Let's say I have a column of values, each of which is a string.

COL A
This is a string
This is longer than that
My favorite is short
But sometimes short is longer
How is a short longer

I would like to extract all of the two word combinations from this range and then count them.
The unique word pairs would be (ignoring capitalization).

this is – 2
is a – 2
a string – 1
is longer -1
longer than -1
than that -1
my favorite -1
favorite is -1
is short – 1 (etc.)
but sometimes
sometimes short
short is
is longer
how is
a short
short longer

I've tried split/join combinations, but I can't figure out how to sequence the discovery of each pair.

Best Answer

See test sheet.

Unique pairs of 2 word from column A are in column D as a result of following formula:

=ARRAYFORMULA(
 UNIQUE(
  FILTER(
  {"#";TRANSPOSE(SPLIT(CONCATENATE(A2:A&" ")," "))}&" "&{TRANSPOSE(SPLIT(CONCATENATE(A2:A&" ")," "));"#"},
  NOT(REGEXMATCH({"#";TRANSPOSE(SPLIT(CONCATENATE(A2:A&" ")," "))}&" "&{TRANSPOSE(SPLIT(CONCATENATE(A2:A&" ")," "));"#"},".*#")))))

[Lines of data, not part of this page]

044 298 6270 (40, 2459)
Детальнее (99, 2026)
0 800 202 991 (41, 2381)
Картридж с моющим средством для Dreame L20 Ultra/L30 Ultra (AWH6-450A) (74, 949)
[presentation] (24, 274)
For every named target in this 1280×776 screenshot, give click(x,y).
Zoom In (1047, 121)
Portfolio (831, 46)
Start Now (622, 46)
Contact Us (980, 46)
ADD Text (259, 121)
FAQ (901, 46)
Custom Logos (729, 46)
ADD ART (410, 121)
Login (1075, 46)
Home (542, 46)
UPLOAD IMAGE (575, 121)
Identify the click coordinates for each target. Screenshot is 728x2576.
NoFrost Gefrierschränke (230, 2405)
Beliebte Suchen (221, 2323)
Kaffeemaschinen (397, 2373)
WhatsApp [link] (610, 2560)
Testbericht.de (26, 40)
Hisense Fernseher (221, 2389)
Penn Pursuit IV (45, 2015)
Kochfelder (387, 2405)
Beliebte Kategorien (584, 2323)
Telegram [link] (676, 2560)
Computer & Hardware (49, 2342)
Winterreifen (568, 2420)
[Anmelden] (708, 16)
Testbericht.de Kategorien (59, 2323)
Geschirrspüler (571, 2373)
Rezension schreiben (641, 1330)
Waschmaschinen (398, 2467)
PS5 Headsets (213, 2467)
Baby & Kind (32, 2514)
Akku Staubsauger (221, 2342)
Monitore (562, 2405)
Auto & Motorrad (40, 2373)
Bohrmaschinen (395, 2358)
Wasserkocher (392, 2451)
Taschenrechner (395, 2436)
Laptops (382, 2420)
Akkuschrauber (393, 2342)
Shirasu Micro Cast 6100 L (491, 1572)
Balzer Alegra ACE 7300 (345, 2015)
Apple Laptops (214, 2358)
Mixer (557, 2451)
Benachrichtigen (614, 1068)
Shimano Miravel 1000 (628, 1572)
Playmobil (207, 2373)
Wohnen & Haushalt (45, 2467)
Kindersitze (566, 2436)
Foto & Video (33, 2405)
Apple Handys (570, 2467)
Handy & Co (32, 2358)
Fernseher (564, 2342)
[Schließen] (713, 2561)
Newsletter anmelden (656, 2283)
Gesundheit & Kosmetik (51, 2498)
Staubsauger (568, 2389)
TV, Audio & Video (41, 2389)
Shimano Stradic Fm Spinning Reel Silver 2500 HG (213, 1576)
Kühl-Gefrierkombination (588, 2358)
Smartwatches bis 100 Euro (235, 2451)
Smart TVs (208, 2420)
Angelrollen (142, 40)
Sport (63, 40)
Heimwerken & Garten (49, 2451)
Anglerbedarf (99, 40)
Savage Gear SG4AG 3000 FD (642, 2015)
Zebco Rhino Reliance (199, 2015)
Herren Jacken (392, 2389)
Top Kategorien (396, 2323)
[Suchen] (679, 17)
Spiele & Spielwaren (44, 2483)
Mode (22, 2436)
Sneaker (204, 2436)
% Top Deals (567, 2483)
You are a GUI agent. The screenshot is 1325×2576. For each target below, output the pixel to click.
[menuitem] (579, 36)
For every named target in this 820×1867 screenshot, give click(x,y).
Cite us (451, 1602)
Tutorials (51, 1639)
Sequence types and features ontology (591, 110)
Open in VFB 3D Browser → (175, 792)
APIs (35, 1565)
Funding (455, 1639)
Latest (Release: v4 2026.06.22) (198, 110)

Idea is make column of single words and concatenate is with the same column offset by 1 row.

Following part returns column of single words.

TRANSPOSE(SPLIT(CONCATENATE(A2:A&" ")," "))

Then we shift it down, please note that I used "#" symbol for shifting purposes and further filter and if original text contains "#" it won't be included in final result, so you can change that symbol if you need.

{"#";TRANSPOSE(SPLIT(CONCATENATE(A2:A&" ")," "))}

concatenate with other column and filter rows that would contain only one word.